"Protecting Access to Medicare" Bill Gives CMS More Authority to Adjust Payments

 CMS logoOn April 1, 2014, President Obama signed legislation that delays the scheduled Sustainable Growth Rate (SGR) cut to physician payments for one year (and delay ICD-10 implemetation!).  The legislation contains a number of other provisions, including provisions under Section 220 (Ensuring Accurate Valuation of Services Under the Physician Fee Schedule) that establish alternative approaches for collecting and using information in the determination of relative values, and that instruct the Secretary of Health and Human Services (Secretary) to examine categories of codes and families of codes that potentially may be "misvalued" (read: over-reimbursed).

Sections 220 (a) and (b) establish alternative approaches for collecting and using information in the determination of relative values.  Under the alternative approaches, information may be collected from any of the following:

  • Surveys of physicians, other suppliers, providers of services, manufacturers and vendors
  • Surgical logs, billing systems, or other practice or facility records
  • Electronic health records
  • Any other mechanism deemed appropriate by the Secretary

The legislation also grants authority to CMS to establish or adjust practice expense relative values using cost, charge or other data from suppliers or providers of services.  As an incentive to participate, CMS may provide payment for such information.

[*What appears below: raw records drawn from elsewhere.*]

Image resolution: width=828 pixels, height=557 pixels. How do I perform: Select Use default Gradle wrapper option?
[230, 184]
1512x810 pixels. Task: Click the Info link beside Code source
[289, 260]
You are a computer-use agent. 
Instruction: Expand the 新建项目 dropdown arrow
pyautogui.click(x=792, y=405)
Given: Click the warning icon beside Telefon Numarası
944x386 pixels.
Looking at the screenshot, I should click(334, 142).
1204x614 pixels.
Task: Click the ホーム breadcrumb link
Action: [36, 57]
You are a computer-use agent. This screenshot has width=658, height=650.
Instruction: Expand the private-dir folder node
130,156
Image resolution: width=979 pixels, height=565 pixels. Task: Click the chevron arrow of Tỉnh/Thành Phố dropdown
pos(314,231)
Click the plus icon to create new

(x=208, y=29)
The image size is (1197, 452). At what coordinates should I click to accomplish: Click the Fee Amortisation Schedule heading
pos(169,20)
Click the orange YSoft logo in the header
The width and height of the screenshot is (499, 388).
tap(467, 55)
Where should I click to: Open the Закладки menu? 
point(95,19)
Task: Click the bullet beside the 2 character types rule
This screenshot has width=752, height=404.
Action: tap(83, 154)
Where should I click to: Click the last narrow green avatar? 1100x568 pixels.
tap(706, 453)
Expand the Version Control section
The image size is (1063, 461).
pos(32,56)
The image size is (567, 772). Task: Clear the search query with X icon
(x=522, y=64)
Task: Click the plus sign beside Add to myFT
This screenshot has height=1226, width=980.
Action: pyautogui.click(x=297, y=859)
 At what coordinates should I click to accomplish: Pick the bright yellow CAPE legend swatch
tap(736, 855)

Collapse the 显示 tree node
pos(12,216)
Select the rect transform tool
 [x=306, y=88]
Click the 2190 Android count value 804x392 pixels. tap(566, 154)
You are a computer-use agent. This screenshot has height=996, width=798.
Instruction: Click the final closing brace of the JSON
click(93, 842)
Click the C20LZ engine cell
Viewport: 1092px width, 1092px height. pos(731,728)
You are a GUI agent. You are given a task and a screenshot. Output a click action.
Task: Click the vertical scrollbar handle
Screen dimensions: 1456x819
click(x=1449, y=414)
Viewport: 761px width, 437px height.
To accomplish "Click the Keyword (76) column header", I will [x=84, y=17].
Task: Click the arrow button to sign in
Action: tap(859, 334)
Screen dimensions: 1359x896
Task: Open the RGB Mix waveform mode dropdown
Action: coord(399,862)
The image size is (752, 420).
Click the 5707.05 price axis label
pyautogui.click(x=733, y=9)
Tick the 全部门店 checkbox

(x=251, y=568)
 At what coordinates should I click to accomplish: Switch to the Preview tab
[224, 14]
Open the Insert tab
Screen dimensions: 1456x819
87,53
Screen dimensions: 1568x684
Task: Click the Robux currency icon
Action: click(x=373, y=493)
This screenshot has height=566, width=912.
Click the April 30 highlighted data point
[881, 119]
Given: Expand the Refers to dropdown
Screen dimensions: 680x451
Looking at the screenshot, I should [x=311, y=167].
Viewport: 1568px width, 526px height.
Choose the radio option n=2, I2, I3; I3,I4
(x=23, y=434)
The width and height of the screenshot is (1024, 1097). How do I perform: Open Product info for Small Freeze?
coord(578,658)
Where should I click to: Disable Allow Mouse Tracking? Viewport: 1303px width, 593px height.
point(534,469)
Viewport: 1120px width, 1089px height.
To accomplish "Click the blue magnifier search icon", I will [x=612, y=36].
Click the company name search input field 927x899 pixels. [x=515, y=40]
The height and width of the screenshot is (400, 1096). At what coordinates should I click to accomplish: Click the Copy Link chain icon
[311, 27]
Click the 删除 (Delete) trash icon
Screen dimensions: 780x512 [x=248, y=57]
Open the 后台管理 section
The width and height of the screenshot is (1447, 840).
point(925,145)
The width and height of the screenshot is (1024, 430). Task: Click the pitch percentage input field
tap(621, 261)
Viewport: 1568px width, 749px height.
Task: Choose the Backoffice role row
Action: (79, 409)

Prior to this legislation, CMS examined codes and families of codes based on any of the following criteria:

  • Codes that have experienced the fastest growth
  • Codes that have experienced substantial changes in practice expenses
  • Codes that describe new technologies or services within an appropriate time period (such as three years) after the relative values are initially established for such codes
  • Codes that are multiple codes that are frequently billed in conjunction with furnishing a single service
  • Codes with low relative values, particularly those that are often billed multiple times for a single treatment
  • Codes that have not been subject to review since implementation of the fee schedule
  • Codes as determined appropriate by the Secretary

The Affordable Care Act originally established these seven criteria and required CMS to identify, review and adjust values for potentially misvalued codes that met such criteria.  Since 2009, CMS has reviewed more than 1,000 potentially misvalued codes to refine work relative value units and direct practice expense inputs.  The recently passed legislation adds new criteria for codes that CMS shall examine:

  • Codes that account for the majority of spending under the physician fee schedule
  • Codes for services that have experienced a substantial change in the hospital length of stay or procedure time
  • Codes for which there may be a change in the typical site of service since the code was last valued
  • Codes for which there is a significant difference in payment for the same service between different sites of service
  • Codes for which there may be anomalies in relative values within a family of codes
  • Codes for services where there may be efficiencies when a service is furnished at the same time as other services
  • Codes with high intra-service work per unit of time
  • Codes with high practice expense relative value units
  • Codes with high cost supplies

The bill establishes a phase-in if relative value unit reductions is deemed "significant."  Effective for fee schedules beginning in 2017, for services that are not new or revised codes, if the total relative value units for a service for a year would otherwise be decreased by an estimated amount equal to or greater than 20 percent as compared to the total relative value units for the previous year, the applicable adjustments in work, practice expense and malpractice relative value units shall be phased in over a two-year period.